> Goal of the exercise
Copy the listing exactly, images excluded.

** Opening Input data block **

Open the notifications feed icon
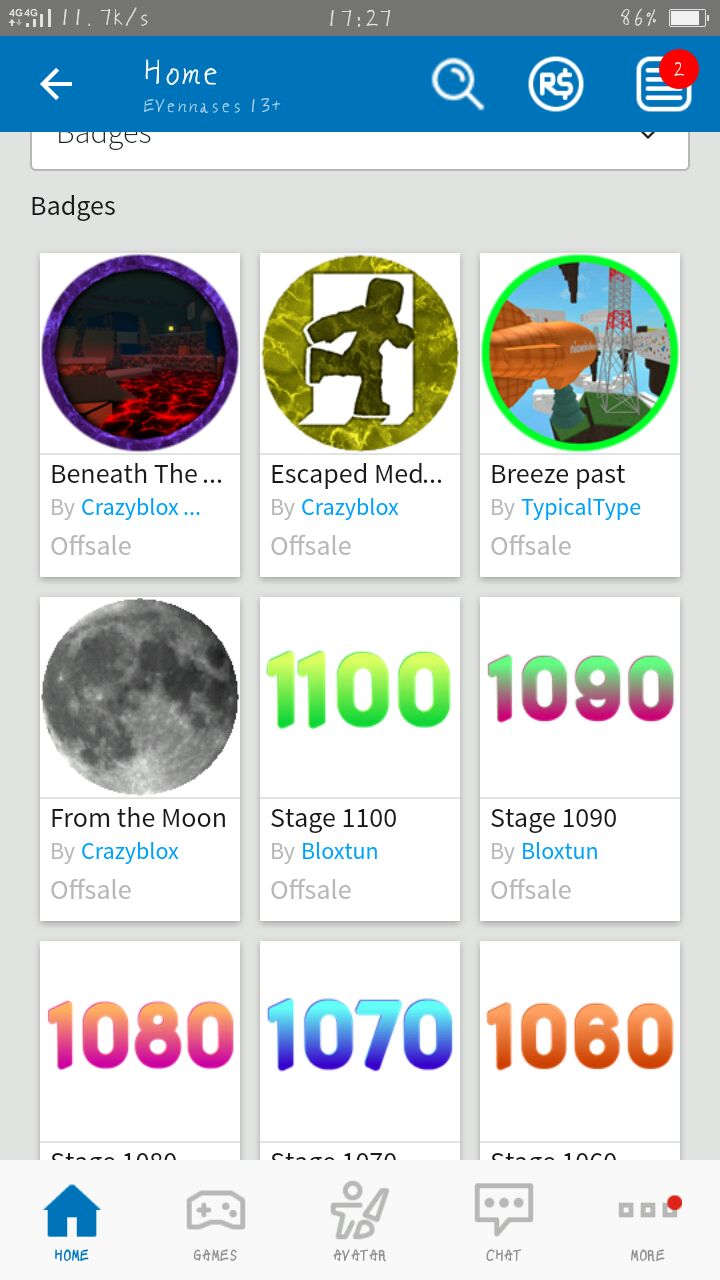This screenshot has width=720, height=1280. (663, 84)
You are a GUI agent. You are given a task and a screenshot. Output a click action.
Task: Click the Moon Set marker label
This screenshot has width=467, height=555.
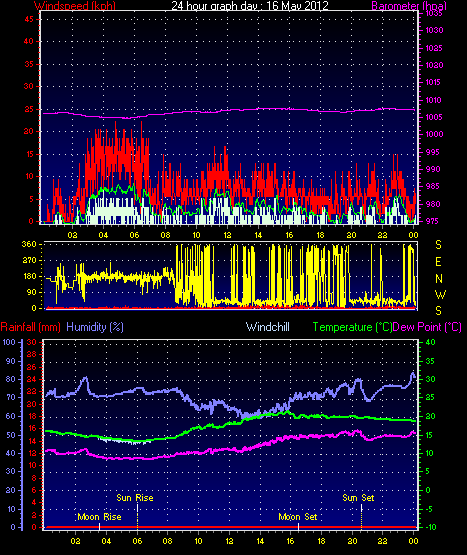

** Closing Input data block **

> Answer area
Open the notifications feed icon
This screenshot has width=720, height=1280. (663, 84)
You are a GUI agent. You are given a task and a screenshot. Output a click action.
Task: Click the Moon Set marker label
This screenshot has width=467, height=555.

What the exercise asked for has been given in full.